[PATCH 2/9] drm/xe: Convert xe_gem_fault to use direct xe_pm_runtime calls

Tue Mar 5 22:29:42 UTC 2024

On Tue, Mar 05, 2024 at 11:29:22AM +0000, Matthew Auld wrote:
> On 04/03/2024 18:21, Rodrigo Vivi wrote:
> > The gem page fault is one of the outer bound protections where
> > we want to ensure that the hardware is in D0 before proceeding
> > with memory access. Let's convert it towards the xe_pm_runtime
> > functions directly so we can then convert the mem_access to be
> > inner protection only and then Kill it for good.
> > 
> > Signed-off-by: Rodrigo Vivi <rodrigo.vivi at intel.com>
> 
> Not strictly related to this, but FYI there is:
> 
> https://gitlab.freedesktop.org/drm/xe/kernel/-/issues/1100
> https://gitlab.freedesktop.org/drm/xe/kernel/-/issues/1300
> 
> Which is on the GPU fault path. Looks like VM is maybe nuked before the
> worker can process the fault from the GuC? In that case there no RPM ref.

not related indeed, but a true issue.

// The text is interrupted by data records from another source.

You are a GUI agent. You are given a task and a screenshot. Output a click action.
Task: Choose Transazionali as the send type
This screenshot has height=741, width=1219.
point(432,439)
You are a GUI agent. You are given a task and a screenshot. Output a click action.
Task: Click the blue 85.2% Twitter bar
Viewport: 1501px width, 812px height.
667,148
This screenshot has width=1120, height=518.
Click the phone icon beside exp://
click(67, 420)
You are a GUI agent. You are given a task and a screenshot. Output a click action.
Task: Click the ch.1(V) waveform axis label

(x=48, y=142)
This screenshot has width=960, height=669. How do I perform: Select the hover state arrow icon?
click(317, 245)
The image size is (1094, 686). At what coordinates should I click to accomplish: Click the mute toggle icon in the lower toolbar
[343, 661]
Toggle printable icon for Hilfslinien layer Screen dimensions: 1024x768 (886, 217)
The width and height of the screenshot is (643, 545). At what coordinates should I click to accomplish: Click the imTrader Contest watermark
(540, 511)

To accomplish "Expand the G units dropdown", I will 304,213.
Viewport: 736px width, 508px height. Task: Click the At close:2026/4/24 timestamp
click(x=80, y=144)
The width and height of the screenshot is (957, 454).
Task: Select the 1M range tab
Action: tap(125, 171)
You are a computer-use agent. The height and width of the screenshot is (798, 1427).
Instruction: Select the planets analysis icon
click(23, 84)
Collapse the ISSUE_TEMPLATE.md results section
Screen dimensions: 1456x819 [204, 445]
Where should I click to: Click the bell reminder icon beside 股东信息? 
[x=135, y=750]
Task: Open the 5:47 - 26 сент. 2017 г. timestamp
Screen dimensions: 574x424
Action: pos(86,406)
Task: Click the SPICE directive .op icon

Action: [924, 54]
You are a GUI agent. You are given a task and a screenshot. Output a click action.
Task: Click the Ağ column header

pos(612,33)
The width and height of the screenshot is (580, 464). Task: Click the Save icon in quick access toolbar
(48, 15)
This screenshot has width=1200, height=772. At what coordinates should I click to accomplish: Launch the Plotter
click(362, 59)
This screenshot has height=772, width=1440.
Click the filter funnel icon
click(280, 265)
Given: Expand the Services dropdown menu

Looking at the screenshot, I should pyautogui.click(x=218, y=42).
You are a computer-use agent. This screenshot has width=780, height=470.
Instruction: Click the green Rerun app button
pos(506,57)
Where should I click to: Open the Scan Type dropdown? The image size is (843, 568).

Part of that is the guc_ct
refactor that we need to to...  on the g2h processing.

one idea that is crossing my mind is the to perhaps queue the interrupt
job in a same ordered queue, right after the get_resume one... with this
we could have this g2h and perhaps even enable more irq cases and allow
display hotplug for instance. thoughts?

also, for this patch itself, are you okay with this if the lockdep is okay?

> 
> > ---
> >   drivers/gpu/drm/xe/xe_bo.c | 5 +++--
> >   1 file changed, 3 insertions(+), 2 deletions(-)
> > 
> > diff --git a/drivers/gpu/drm/xe/xe_bo.c b/drivers/gpu/drm/xe/xe_bo.c
> > index 6603a0ea79c5..def68528cd40 100644
> > --- a/drivers/gpu/drm/xe/xe_bo.c
> > +++ b/drivers/gpu/drm/xe/xe_bo.c
> > @@ -22,6 +22,7 @@
> >   #include "xe_gt.h"
> >   #include "xe_map.h"
> >   #include "xe_migrate.h"
> > +#include "xe_pm.h"
> >   #include "xe_preempt_fence.h"
> >   #include "xe_res_cursor.h"
> >   #include "xe_trace.h"
> > @@ -1144,7 +1145,7 @@ static vm_fault_t xe_gem_fault(struct vm_fault *vmf)
> >   	int idx, r = 0;
> >   	if (needs_rpm)
> > -		xe_device_mem_access_get(xe);
> > +		xe_pm_runtime_get(xe);
> >   	ret = ttm_bo_vm_reserve(tbo, vmf);
> >   	if (ret)
> > @@ -1184,7 +1185,7 @@ static vm_fault_t xe_gem_fault(struct vm_fault *vmf)
> >   	dma_resv_unlock(tbo->base.resv);
> >   out:
> >   	if (needs_rpm)
> > -		xe_device_mem_access_put(xe);
> > +		xe_pm_runtime_put(xe);
> >   	return ret;
> >   }